The reader should set down exactly the lines from the one containing "This screenshot has width=1092, height=1092." through the last line of the material, omitting every picture.

::::::::

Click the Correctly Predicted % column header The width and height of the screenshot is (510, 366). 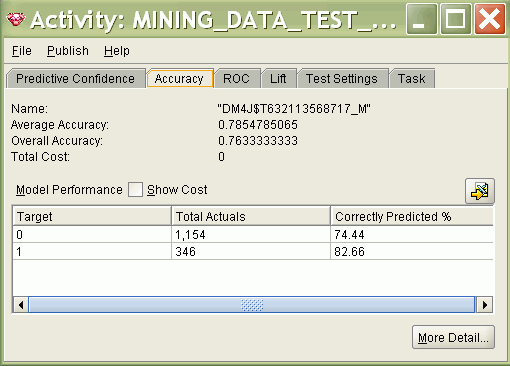412,217
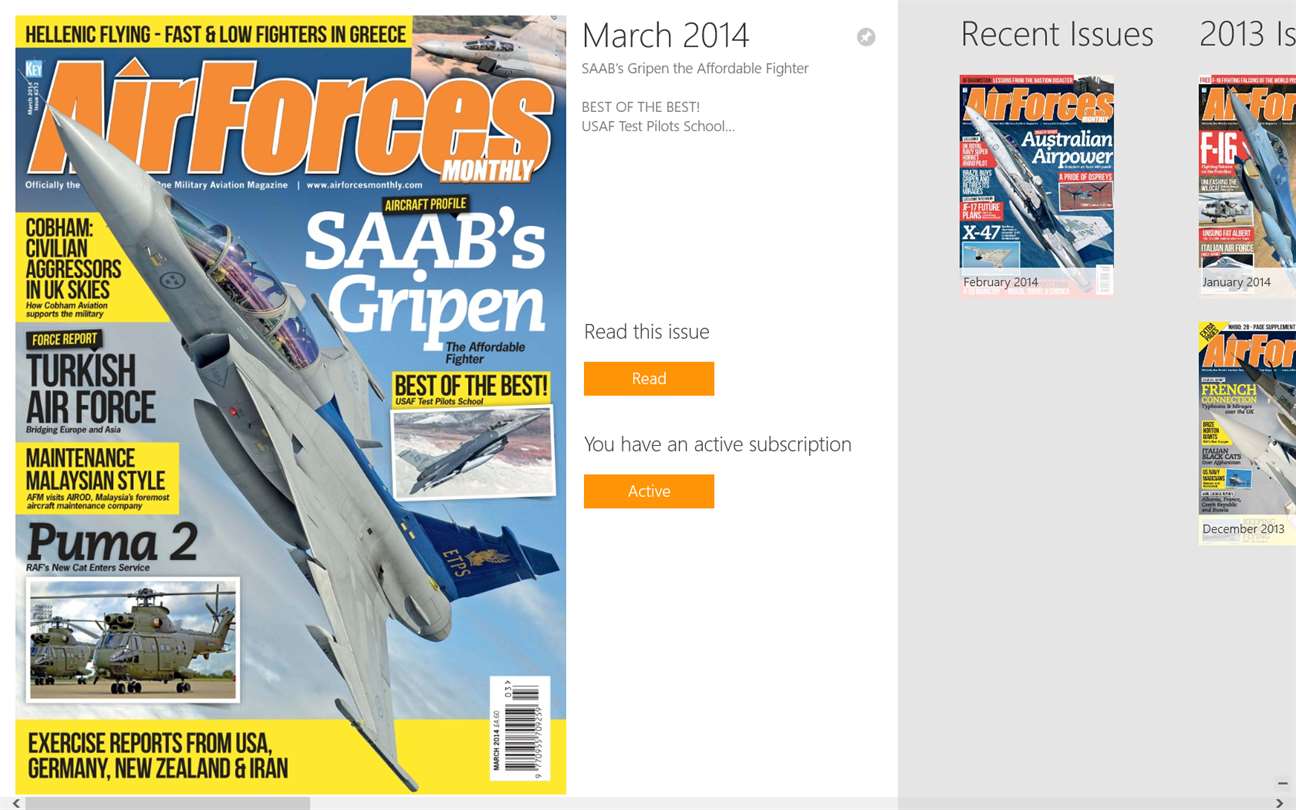Click the empty scrollbar track right of the thumb
1296x810 pixels.
pos(790,803)
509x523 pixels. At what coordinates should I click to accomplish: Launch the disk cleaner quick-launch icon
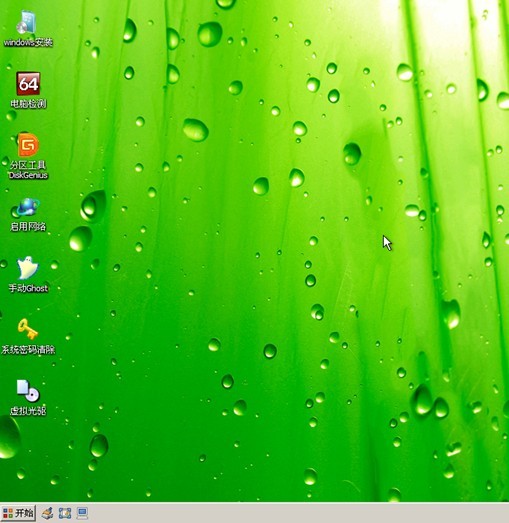point(47,513)
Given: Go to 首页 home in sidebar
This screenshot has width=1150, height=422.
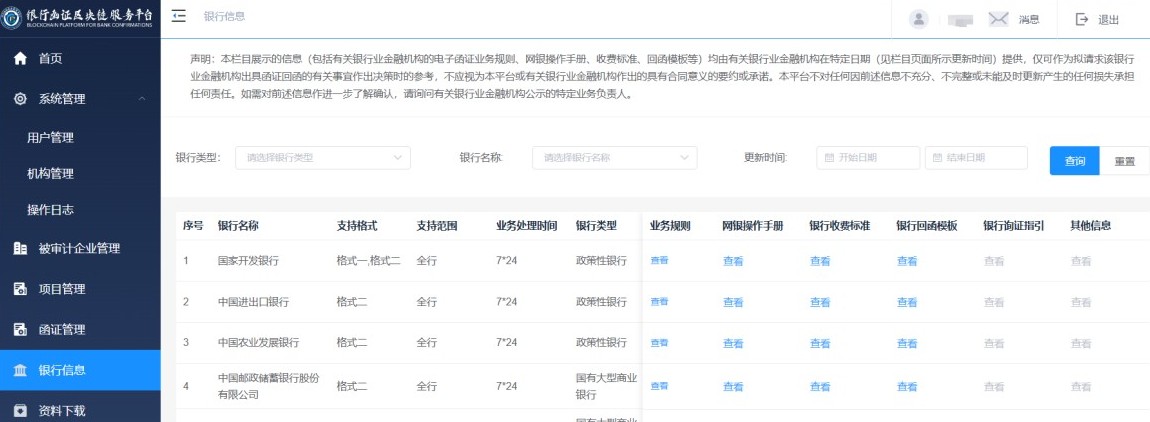Looking at the screenshot, I should coord(50,59).
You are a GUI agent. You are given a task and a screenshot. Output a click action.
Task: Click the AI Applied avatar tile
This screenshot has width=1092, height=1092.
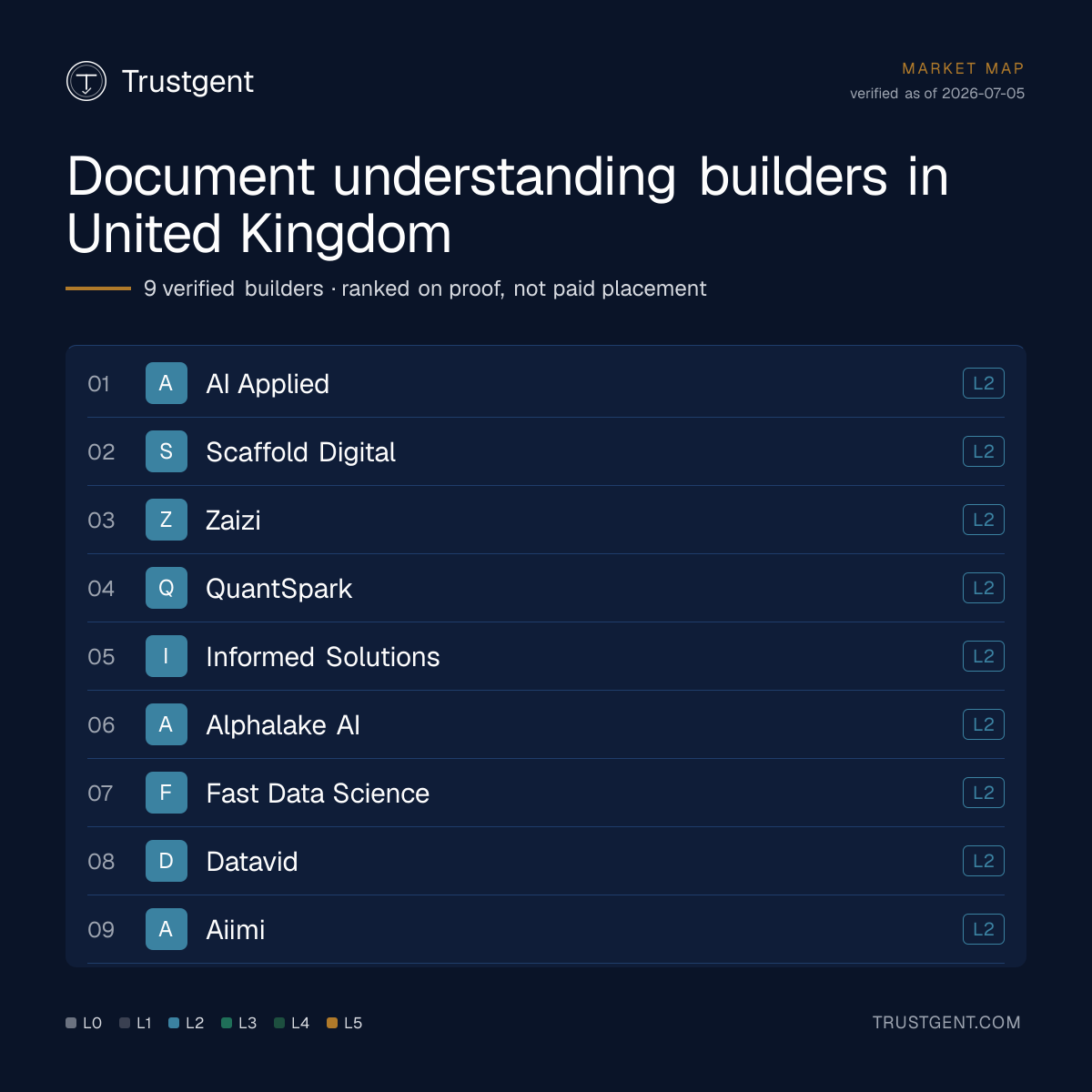click(167, 383)
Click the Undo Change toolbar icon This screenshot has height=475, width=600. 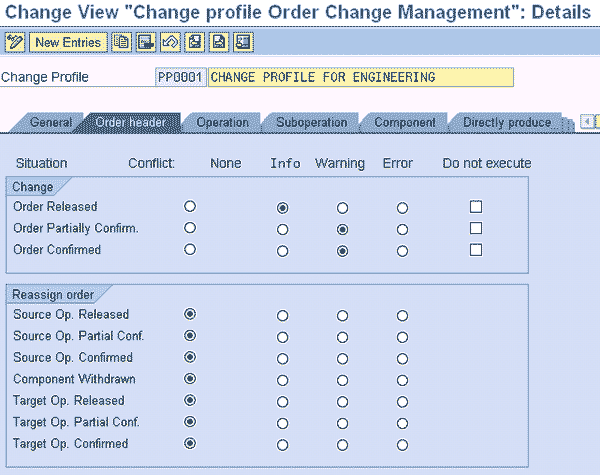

::::::::

> _WRITTEN RESPONSE_
This screenshot has width=1092, height=1092.
click(167, 383)
Click the Undo Change toolbar icon This screenshot has height=475, width=600. 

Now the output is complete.